Yeah...just something. Have fun...or not.


I can't even begin to believe how she could stand there and tell them I had died, all teary-eyed and full of remorse. I'm not saying she shouldn't have left me there, I deserved it fully. I caused the Morlock's deaths, I worked for Sinister, I led the marauders down into those tunnels. I regretted it every day of my life. I tried to pay some penance for my crimes, always knowing that it could never make up for what I had done. I'm not saying I was a saint, but I'm not a monster. I still have my consciousness.

The guilt of what I had done clawed at my mind and nearly drove me insane, not that I didn't deserve it. I had tried to kill myself for what I had done, and I never got over the urge to take that knife I have hidden at my side, and just swipe it across my jugular, across the thin, vulnerable veins in my wrists. I always searched for my punishment, getting it in everyway I could, anyway I could manage to make myself feel like shit. I was always getting injured on missions and in the danger room. I was always putting myself in danger. Not because I was valiant, because I'm not, but because I was always hoping that maybe that sentinel would kill me, maybe that bullet.

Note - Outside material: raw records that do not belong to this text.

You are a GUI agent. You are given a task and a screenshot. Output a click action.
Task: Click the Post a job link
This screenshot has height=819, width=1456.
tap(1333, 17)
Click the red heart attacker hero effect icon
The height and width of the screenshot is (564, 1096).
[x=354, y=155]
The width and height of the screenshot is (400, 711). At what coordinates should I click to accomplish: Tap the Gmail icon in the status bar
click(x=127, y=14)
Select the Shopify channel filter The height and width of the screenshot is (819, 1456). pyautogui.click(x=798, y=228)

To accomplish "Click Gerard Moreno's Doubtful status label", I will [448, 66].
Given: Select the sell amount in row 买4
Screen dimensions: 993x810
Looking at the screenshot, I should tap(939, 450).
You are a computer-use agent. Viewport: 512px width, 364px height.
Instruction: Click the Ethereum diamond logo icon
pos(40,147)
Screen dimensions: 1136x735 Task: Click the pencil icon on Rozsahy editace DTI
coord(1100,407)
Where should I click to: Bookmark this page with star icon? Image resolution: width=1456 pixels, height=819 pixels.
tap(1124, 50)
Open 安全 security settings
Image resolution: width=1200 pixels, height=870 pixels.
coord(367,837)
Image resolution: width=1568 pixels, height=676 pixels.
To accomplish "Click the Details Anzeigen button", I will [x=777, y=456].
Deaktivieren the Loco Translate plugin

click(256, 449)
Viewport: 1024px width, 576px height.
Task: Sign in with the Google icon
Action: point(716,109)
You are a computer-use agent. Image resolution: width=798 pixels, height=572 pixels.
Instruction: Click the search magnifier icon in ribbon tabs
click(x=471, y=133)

Maybe whatever it was would finally be the end of me. Every time I got injured, I thought of it as if I were receiving the blows the Morlocks had received onto myself, making myself experience what they had.

But Rogue….

Sure, you can leave me to die in Antarctica after a mock trial, but stop lying to everyone around you. Stop acting like you're the innocent one. I know guilt when I see it, and you are guilty as sin, guilty as me. You were never pure, never innocent. It's time you dealt with it. You are as guilty as me. Someday someone will to do you what you tried to do to me. Someday that guilt will consume you.

I dropped the envelope into the mailbox and walked back through the double glass doors into the hotel and up to my room. That letter to Rogue would find her, just as this knife in a few moments would find it's mark.